§ Tasks and exercises:
**A)** According to the PCIe link speeds patch, which section of PCIe r6.0.1 has the Implementation Note recommending the Supported Link Speeds Vector?
**B)** Rewrite the passage of the PCIe link speeds patch thread that begins at "Remind me, what's" and stops after "a lower speed?", with "gaps" swapped for "holes".
**C)** Extend the PCIe link speeds patch thread onward from its final line.

[v3,05/10] PCI: Store all PCIe Supported Link Speeds

Message ID 20230929115723.7864-6-ilpo.jarvinen@linux.intel.com
State New
Headers
Series Add PCIe Bandwidth Controller |

Commit Message

Ilpo Järvinen Sept. 29, 2023, 11:57 a.m. UTC
  struct pci_bus stores max_bus_speed. Implementation Note in PCIe r6.0.1
sec 7.5.3.18, however, recommends determining supported Link Speeds
using the Supported Link Speeds Vector in the Link Capabilities 2
Register (when available).

Add pcie_bus_speeds into struct pci_bus which caches the Supported Link
Speeds. The value is taken directly from the Supported Link Speeds
Vector or synthetized from the Max Link Speed in the Link Capabilities
Register when the Link Capabilities 2 Register is not available.

pcie_bus_speeds field keeps the extra reserved zero at the least
significant bit to match the Link Capabilities 2 Register layouting.

Suggested-by: Lukas Wunner <lukas@wunner.de>
Signed-off-by: Ilpo Järvinen <ilpo.jarvinen@linux.intel.com>
---
 drivers/pci/probe.c           | 28 +++++++++++++++++++++++++++-
 include/linux/pci.h           |  1 +
 include/uapi/linux/pci_regs.h |  1 +
 3 files changed, 29 insertions(+), 1 deletion(-)
  

Comments

Lukas Wunner Dec. 30, 2023, 11:45 a.m. UTC | #1
On Fri, Sep 29, 2023 at 02:57:18PM +0300, Ilpo Järvinen wrote:
> struct pci_bus stores max_bus_speed. Implementation Note in PCIe r6.0.1
> sec 7.5.3.18, however, recommends determining supported Link Speeds
> using the Supported Link Speeds Vector in the Link Capabilities 2
> Register (when available).
> 
> Add pcie_bus_speeds into struct pci_bus which caches the Supported Link
> Speeds. The value is taken directly from the Supported Link Speeds
> Vector or synthetized from the Max Link Speed in the Link Capabilities
> Register when the Link Capabilities 2 Register is not available.

Remind me, what's the reason again to cache this and why is
max_bus_speed not sufficient?  Is the point that there may be
"gaps" in the supported link speeds, i.e. not every bit below
the maximum supported speed may be set?  And you need to skip
over those gaps when throttling to a lower speed?

Maybe this becomes apparent in a later patch but from a reviewer's
perspective starting at patch 1 and working one's way forward through
the series, it's a bit puzzling, so an explanation in the commit
message would be beneficial.


> --- a/drivers/pci/probe.c
> +++ b/drivers/pci/probe.c
[...]
> +static u8 pcie_get_supported_speeds(u32 linkcap, u32 linkcap2)
> +{
> +	u8 speeds;
> +
> +	speeds = linkcap2 & PCI_EXP_LNKCAP2_SLS;
> +	if (speeds)
> +		return speeds;
> +
> +	/*
> +	 * Synthetize supported link speeds from the Max Link Speed in the
> +	 * Link Capabilities Register.

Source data
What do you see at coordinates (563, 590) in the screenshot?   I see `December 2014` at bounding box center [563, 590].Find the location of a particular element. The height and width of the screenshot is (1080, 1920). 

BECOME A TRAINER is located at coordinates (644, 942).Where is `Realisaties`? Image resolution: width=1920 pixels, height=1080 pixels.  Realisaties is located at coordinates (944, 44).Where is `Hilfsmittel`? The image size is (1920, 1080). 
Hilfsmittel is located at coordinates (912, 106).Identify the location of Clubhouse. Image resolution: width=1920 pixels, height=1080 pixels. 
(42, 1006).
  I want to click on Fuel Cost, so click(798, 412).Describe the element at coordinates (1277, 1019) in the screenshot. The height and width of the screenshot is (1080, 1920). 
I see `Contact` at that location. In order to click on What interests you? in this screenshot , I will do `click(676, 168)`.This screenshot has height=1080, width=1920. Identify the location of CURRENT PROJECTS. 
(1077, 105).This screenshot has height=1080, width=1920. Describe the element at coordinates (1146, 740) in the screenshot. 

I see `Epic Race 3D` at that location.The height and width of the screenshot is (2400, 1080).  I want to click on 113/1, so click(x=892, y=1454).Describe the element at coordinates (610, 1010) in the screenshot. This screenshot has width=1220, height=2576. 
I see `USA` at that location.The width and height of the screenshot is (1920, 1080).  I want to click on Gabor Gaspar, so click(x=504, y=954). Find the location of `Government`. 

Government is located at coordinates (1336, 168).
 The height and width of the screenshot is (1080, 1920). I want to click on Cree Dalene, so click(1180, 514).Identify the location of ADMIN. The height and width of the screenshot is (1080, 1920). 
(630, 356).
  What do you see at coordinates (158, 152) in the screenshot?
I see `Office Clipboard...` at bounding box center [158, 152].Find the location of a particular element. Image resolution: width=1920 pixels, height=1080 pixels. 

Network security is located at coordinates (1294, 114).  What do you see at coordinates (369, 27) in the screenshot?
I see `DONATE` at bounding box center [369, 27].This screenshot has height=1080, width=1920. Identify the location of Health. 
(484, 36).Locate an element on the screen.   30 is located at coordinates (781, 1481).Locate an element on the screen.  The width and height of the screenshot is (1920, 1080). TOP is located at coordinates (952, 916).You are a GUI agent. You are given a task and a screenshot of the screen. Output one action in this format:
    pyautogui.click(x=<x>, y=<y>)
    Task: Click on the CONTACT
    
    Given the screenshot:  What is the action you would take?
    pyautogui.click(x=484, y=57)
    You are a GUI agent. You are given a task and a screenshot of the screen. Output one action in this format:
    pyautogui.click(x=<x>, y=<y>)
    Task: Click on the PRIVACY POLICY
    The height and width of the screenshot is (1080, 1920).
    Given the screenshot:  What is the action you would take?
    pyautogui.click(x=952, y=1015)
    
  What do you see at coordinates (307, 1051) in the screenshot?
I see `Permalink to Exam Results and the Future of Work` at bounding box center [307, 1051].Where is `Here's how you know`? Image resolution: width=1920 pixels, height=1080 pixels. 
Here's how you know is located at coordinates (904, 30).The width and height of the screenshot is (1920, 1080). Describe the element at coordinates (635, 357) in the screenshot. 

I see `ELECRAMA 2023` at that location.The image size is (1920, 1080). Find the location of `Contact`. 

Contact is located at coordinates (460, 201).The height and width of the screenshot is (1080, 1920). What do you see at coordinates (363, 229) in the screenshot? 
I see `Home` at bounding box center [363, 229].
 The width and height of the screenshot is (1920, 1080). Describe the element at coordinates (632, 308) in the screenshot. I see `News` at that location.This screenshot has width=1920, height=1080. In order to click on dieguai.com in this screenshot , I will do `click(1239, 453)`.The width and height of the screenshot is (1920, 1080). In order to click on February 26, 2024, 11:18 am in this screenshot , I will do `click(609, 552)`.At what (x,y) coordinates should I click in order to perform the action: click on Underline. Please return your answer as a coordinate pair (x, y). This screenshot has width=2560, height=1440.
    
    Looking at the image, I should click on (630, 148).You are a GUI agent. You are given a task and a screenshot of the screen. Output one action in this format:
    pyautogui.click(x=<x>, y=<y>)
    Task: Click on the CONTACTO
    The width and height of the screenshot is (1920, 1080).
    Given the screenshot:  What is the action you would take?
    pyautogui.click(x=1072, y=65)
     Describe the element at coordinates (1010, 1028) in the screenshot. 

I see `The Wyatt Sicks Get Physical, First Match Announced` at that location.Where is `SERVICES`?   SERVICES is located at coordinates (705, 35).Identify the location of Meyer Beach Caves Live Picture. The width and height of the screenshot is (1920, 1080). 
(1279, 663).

§ Answers by task:
**A)** Section 7.5.3.18

**B)**
Remind me, what's the reason again to cache this and why is
max_bus_speed not sufficient?  Is the point that there may be
"holes" in the supported link speeds, i.e. not every bit below
the maximum supported speed may be set?  And you need to skip
over those holes when throttling to a lower speed?

**C)**
> +	 */
> +	speeds = PCI_EXP_LNKCAP2_SLS_2_5GB;
> +	if ((linkcap & PCI_EXP_LNKCAP_SLS) == PCI_EXP_LNKCAP_SLS_5_0GB)
> +		speeds |= PCI_EXP_LNKCAP2_SLS_5_0GB;
> +	return speeds;
> +}

This seems to duplicate portions of pcie_get_speed_cap().

Can you refactor that function to take advantage of the cached value,
i.e. basically return PCIE_LNKCAP2_SLS2SPEED(dev->bus->pcie_bus_speeds)?

Also, I note that pci_set_bus_speed() doesn't use LNKCAP2.
Presumably that's a historic artefact but maybe it can be
converted to use LNKCAP2 as well.  Granted, it's not directly
related to this series, but always nice to clean up and
rationalize the code.

Thanks,

Lukas
  
Lukas Wunner Dec. 30, 2023, 7:30 p.m. UTC | #2
On Sat, Dec 30, 2023 at 12:45:49PM +0100, Lukas Wunner wrote:
> On Fri, Sep 29, 2023 at 02:57:18PM +0300, Ilpo Järvinen wrote:
> > struct pci_bus stores max_bus_speed. Implementation Note in PCIe r6.0.1
> > sec 7.5.3.18, however, recommends determining supported Link Speeds
> > using the Supported Link Speeds Vector in the Link Capabilities 2
> > Register (when available).
> > 
> > Add pcie_bus_speeds into struct pci_bus which caches the Supported Link
> > Speeds. The value is taken directly from the Supported Link Speeds
> > Vector or synthetized from the Max Link Speed in the Link Capabilities
> > Register when the Link Capabilities 2 Register is not available.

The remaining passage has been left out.